TASK PROMPT ▸ From the line containing "Where should I" through the last line of the entries, output the text exactly. Pictures stay out.

INFORMATION ▸
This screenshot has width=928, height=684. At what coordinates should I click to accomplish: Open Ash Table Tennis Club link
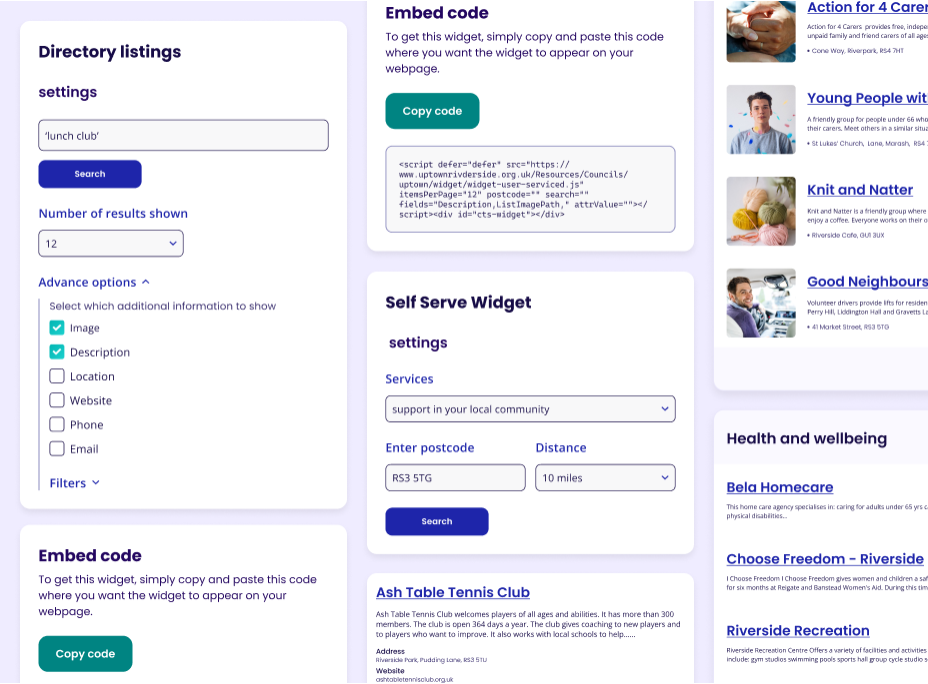453,592
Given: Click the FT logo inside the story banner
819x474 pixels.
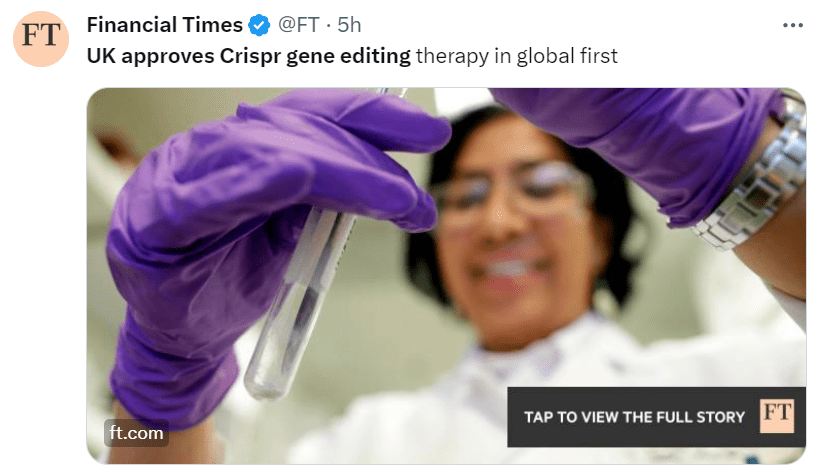Looking at the screenshot, I should click(x=777, y=416).
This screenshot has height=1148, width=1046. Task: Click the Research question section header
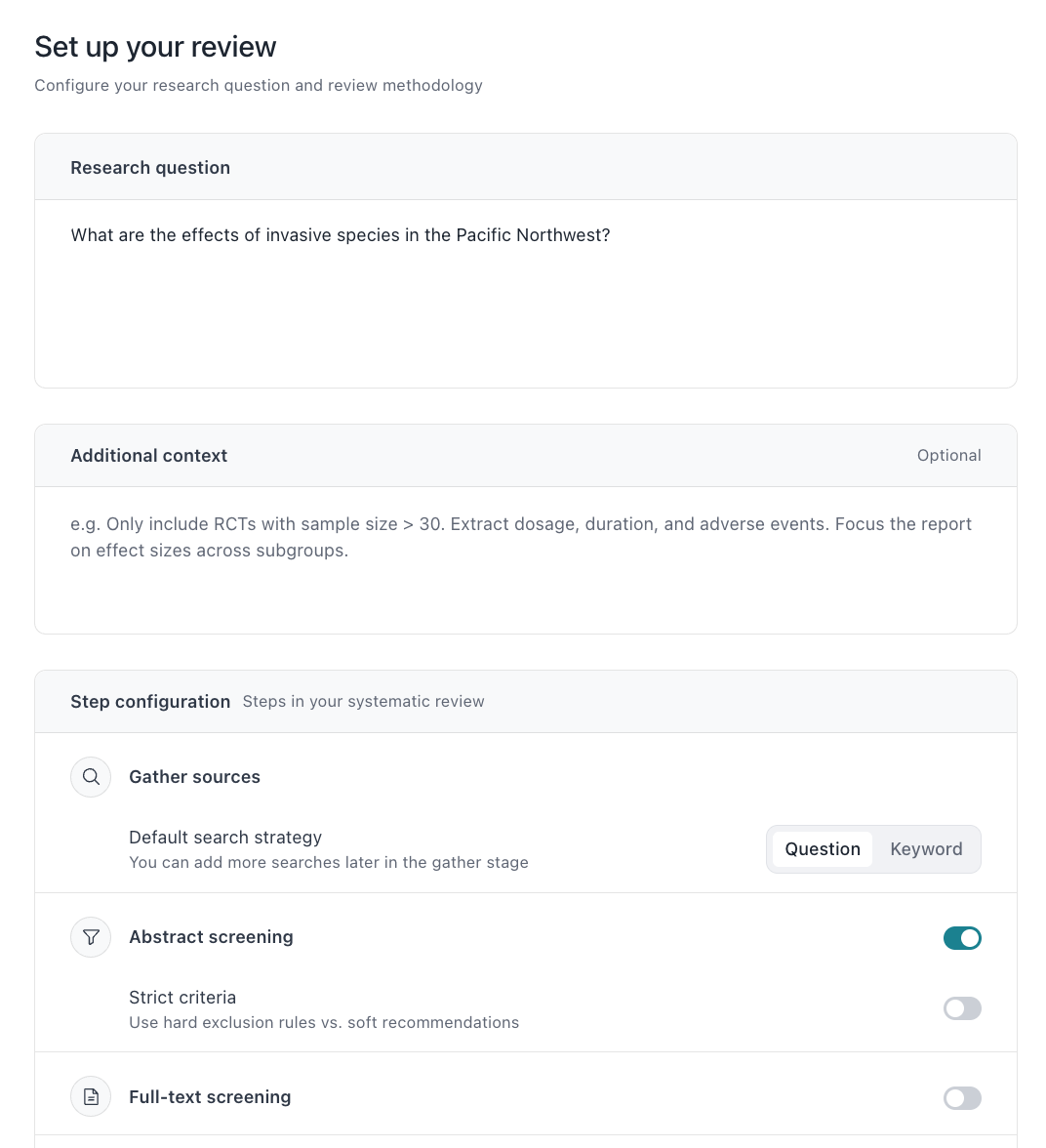pyautogui.click(x=150, y=168)
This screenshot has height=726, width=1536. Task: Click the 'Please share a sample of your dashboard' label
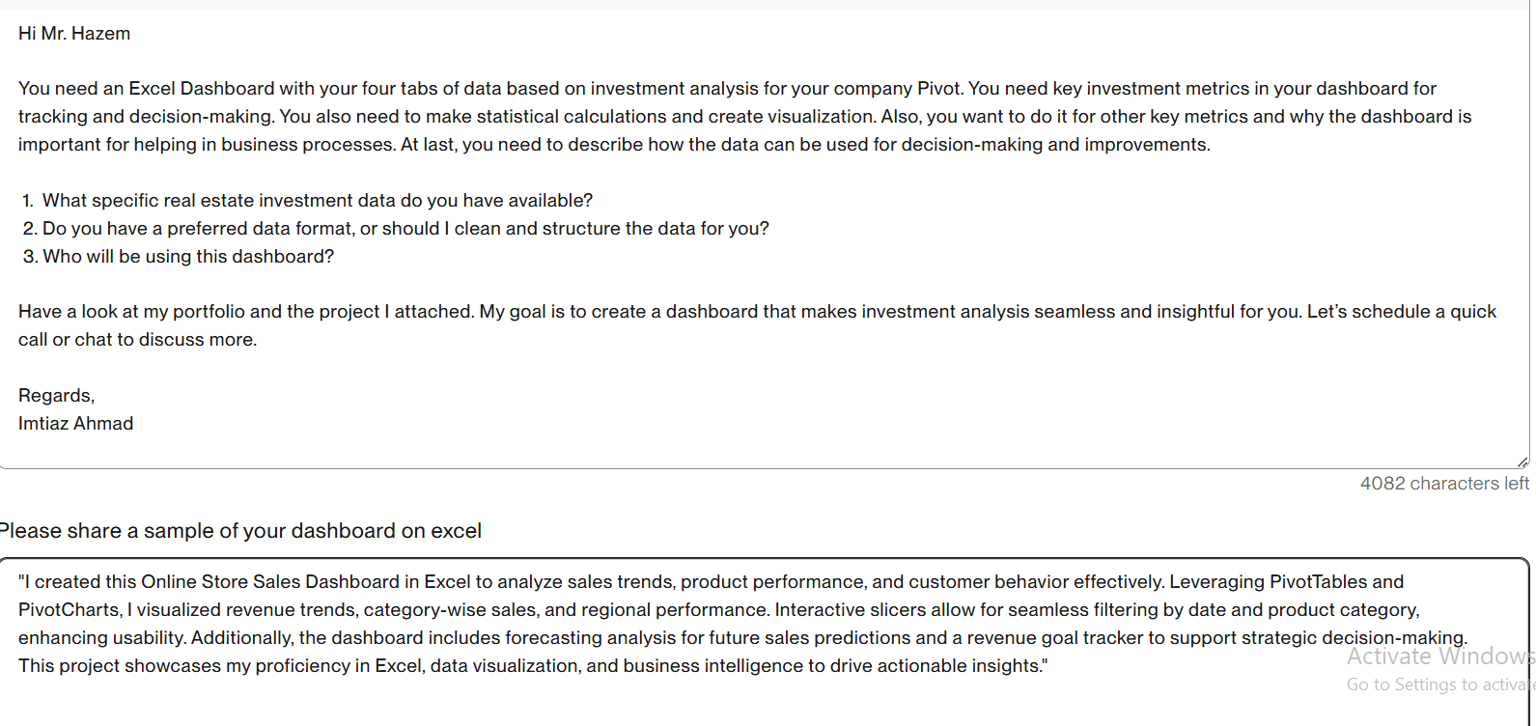tap(240, 531)
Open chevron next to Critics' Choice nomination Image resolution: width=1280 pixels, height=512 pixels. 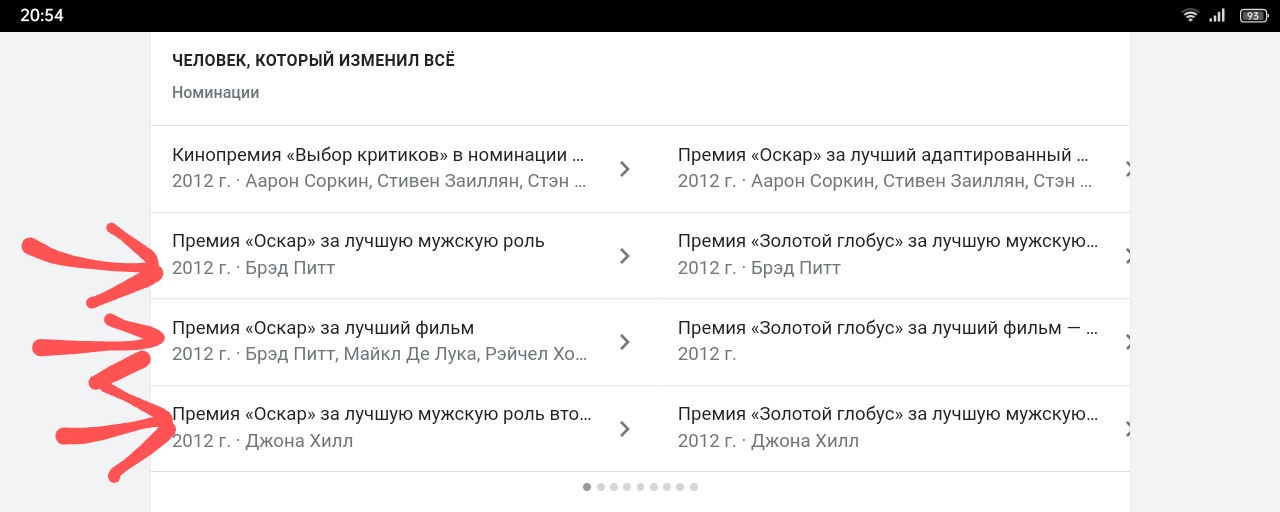point(625,169)
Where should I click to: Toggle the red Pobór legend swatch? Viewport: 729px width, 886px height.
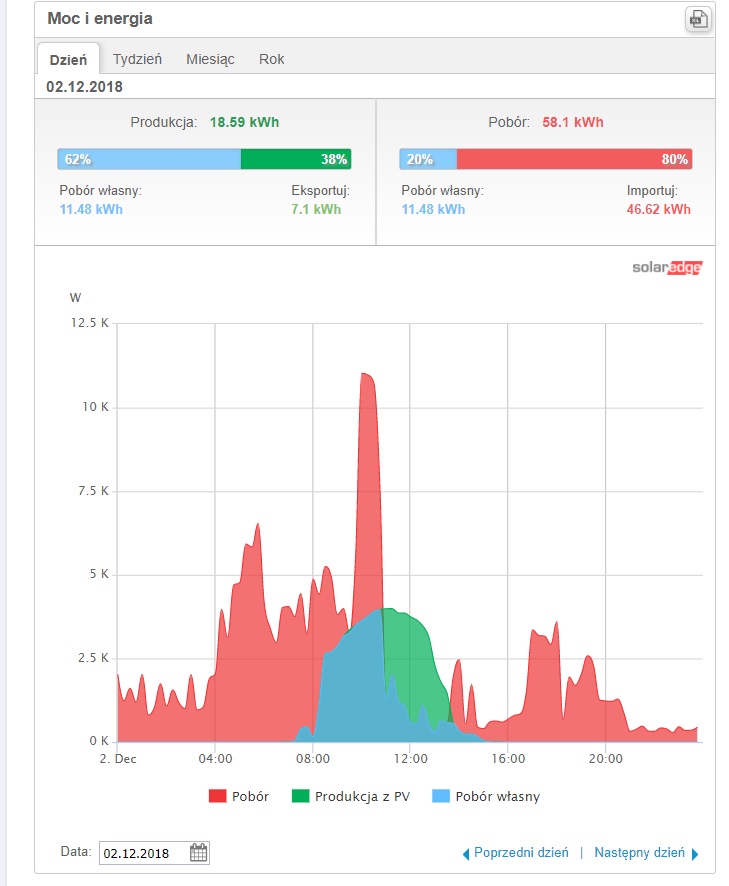(217, 796)
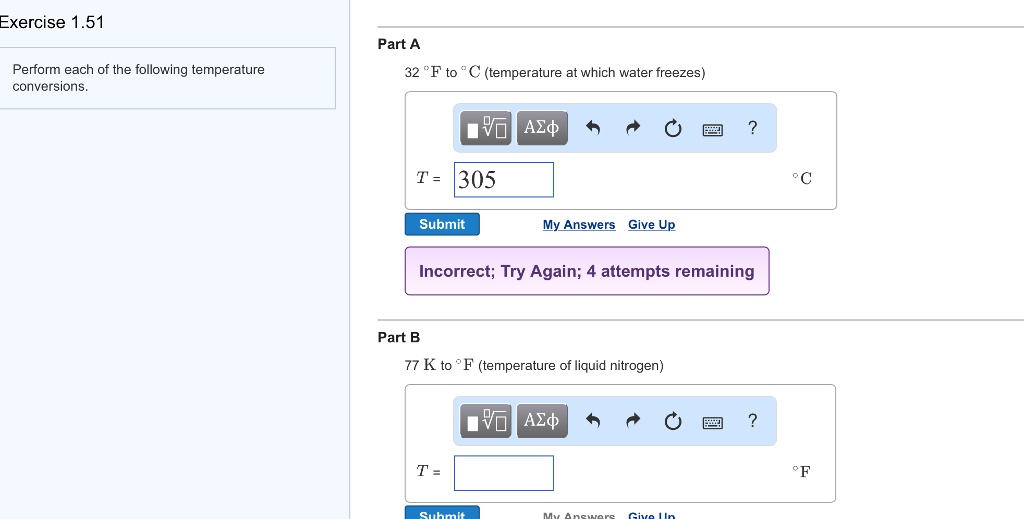The height and width of the screenshot is (519, 1024).
Task: Click the undo arrow in Part B toolbar
Action: [x=592, y=421]
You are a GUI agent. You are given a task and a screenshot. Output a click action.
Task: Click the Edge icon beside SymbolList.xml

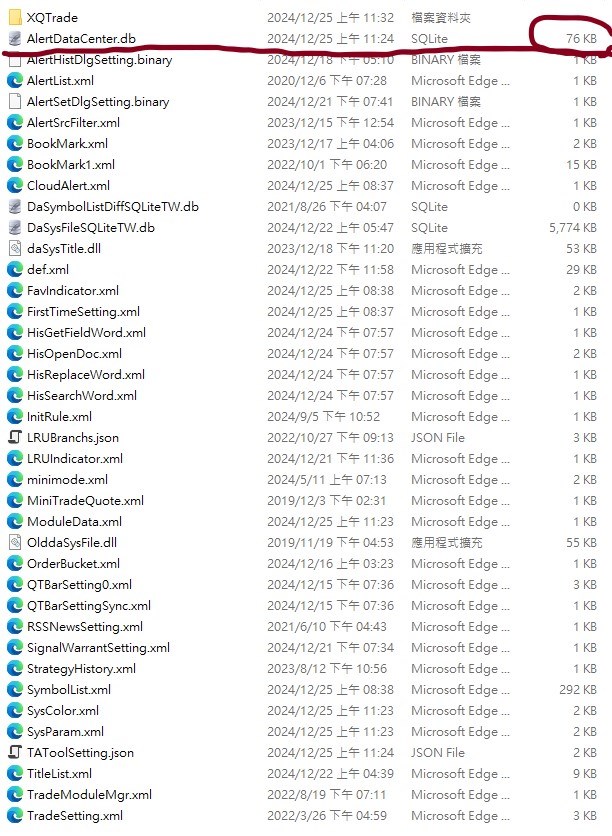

EXPECTED ANSWER ▸
Where should I click to: Toggle the red Pobór legend swatch? Viewport: 729px width, 886px height.
(217, 796)
The height and width of the screenshot is (519, 1024).
Task: Click the undo arrow in Part B toolbar
Action: [x=592, y=421]
You are a GUI agent. You are given a task and a screenshot. Output a click action.
Task: Click the Edge icon beside SymbolList.xml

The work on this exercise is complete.